*PROBLEM 1:* In the myosin passage, what was the mobile fraction of RLC-EE in the FRAP experiments?
*PROBLEM 2:* Reproduce everything in the myosin passage from "Myosin II RLC" down to "rearrangement to elongation.".
[PROVIDED PASSAGE Boundary: Start]
Myosin phosphorylation decreases myosin turnover in cultured cells (27, 30, 35), but the effect of phosphorylation on myosin dynamics in multicellular tissues in vivo has not been examined. To investigate how phosphorylation influences myosin dynamics, we performed fluorescence recovery after photobleaching (FRAP) experiments on the junctional myosin population at cell–cell boundaries. RLC-WT is highly dynamic (20), with a recovery half-time of ∼6 s and a mobile fraction of 68 ± 3% (Fig. 2 G–I). RLC-EE displayed a similar recovery half-time, but the mobile fraction was reduced to 47 ± 3% (Fig. 2 G–I), suggesting that a larger fraction of RLC-EE protein is assembled into filaments that are stably associated with the cortex. In contrast, RLC-AA turned over faster, with a recovery half-time of ∼4 s, but a similar mobile fraction to RLC-WT (Fig. 2 GI). These results support the idea that phosphorylation stabilizes myosin association with the cortex.

Myosin II RLC Variants Alter the Number and Speed of Cell Rearrangements.

We next investigated the effects of changes in myosin regulation and dynamics on the cell rearrangements that drive axis elongation. First, we examined whether the RLC phosphovariants influence the number of cell rearrangements during elongation (Fig. 3 A and B). A similar fraction of AP edges contracted in RLC-WT and RLC-EE embryos (96 ± 1% and 95 ± 1%) (Fig. 3F), indicating that similar numbers of rearrangements are initiated in these embryos. In contrast, fewer edges contracted in RLC-AA and sqh1 (88 ± 2% and 85 ± 2%, P ≤ 0.002), as expected for reduced myosin activity. The fraction of contracting edges was positively correlated with the extent of elongation on an embryo-by-embryo basis (Fig. 3F), consistent with an important contribution of cell rearrangement to elongation.
[PROVIDED PASSAGE Boundary: End]
[SUPPLIED MATERIAL Boundary: Start]
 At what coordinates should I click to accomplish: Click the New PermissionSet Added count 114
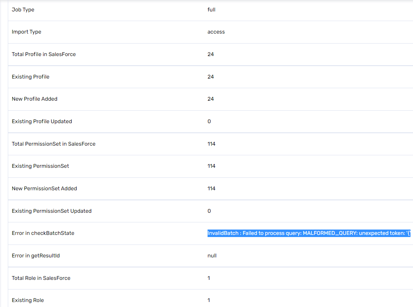tap(211, 188)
[SUPPLIED MATERIAL Boundary: End]
*TASK RESULT 1:* 47 ± 3%

*TASK RESULT 2:*
Myosin II RLC Variants Alter the Number and Speed of Cell Rearrangements.

We next investigated the effects of changes in myosin regulation and dynamics on the cell rearrangements that drive axis elongation. First, we examined whether the RLC phosphovariants influence the number of cell rearrangements during elongation (Fig. 3 A and B). A similar fraction of AP edges contracted in RLC-WT and RLC-EE embryos (96 ± 1% and 95 ± 1%) (Fig. 3F), indicating that similar numbers of rearrangements are initiated in these embryos. In contrast, fewer edges contracted in RLC-AA and sqh1 (88 ± 2% and 85 ± 2%, P ≤ 0.002), as expected for reduced myosin activity. The fraction of contracting edges was positively correlated with the extent of elongation on an embryo-by-embryo basis (Fig. 3F), consistent with an important contribution of cell rearrangement to elongation.